Times like these I wish I had better mental faculties: ones that are capable of choosing not to think too much, or, at the very least, that could readily blame things on somebody else.
It would certainly be easier if, say, the sun stopped rising and left the world in perpetual daybreak that day; it would have stalled this guilt, this feeling of a line having been crossed, no matter if it’s real or made up.
I feel like there is so much — too much — said in between passing fancies and the momentary lapse of judgment when filled near to the brim with cheap alcohol and late-night laughter. Of course, it is just me. The others privy to this self-inflicted misery feel no such thing and have dealt with the matter(s) in an appropriate and clean-cut manner, and of that I am deeply, eternally envious.
I do not remember the last time I put up with something I did and came out looking like the mature, rational creature that psychology tests make me out to be.
D’you know, I enjoy the searing heat that hard liquor leaves behind in the wake of its path to my brain.

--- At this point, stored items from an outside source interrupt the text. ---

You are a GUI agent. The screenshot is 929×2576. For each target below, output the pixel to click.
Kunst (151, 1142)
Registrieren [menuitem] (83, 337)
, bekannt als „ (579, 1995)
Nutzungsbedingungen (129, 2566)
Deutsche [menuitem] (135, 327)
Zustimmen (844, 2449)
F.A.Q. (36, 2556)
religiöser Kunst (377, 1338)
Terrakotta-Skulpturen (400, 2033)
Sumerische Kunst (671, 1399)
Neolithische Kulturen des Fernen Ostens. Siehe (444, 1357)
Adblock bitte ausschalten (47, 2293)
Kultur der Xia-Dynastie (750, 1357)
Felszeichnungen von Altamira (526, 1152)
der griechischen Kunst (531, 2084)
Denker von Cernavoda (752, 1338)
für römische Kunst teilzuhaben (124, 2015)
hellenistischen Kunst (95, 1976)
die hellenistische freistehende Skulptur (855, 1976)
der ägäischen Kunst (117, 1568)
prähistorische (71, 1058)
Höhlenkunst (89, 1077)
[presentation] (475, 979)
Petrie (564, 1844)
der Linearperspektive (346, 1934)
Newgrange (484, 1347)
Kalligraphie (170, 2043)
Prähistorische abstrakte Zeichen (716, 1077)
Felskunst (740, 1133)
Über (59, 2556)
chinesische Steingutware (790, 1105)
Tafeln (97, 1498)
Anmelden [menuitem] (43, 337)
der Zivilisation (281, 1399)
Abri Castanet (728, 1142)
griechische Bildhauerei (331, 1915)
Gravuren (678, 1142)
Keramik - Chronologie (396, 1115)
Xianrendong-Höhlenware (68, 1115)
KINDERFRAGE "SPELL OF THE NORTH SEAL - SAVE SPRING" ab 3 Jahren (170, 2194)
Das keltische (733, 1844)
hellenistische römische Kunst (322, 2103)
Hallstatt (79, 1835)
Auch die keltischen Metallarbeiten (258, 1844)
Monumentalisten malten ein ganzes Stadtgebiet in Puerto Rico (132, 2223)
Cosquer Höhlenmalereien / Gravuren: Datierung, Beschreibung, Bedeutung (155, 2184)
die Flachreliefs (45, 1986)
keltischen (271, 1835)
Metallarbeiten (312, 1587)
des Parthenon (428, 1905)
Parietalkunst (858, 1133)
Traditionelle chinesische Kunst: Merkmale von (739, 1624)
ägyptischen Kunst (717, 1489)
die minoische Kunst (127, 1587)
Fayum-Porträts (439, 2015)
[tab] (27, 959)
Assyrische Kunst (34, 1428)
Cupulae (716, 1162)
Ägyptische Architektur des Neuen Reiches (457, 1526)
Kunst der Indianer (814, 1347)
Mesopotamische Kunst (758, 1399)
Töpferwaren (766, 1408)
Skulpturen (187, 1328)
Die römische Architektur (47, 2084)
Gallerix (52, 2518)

In a way it’s amusing; never have I dreamed in a million years that I would truly enjoy drinking. Turns out it takes only a little nudge from certain directions for one to figure out the many wonders intoxication could bring; never mind that it’s a two-way street, that at night and depending on your state of mind it’s both boon and bane. That it is every over-thinker’s downfall come morning light, when the sun is out and the evening’s debris are laid bare for all to see and for one to lament over.
Don’t worry. It’s really not as terrible as it sounds.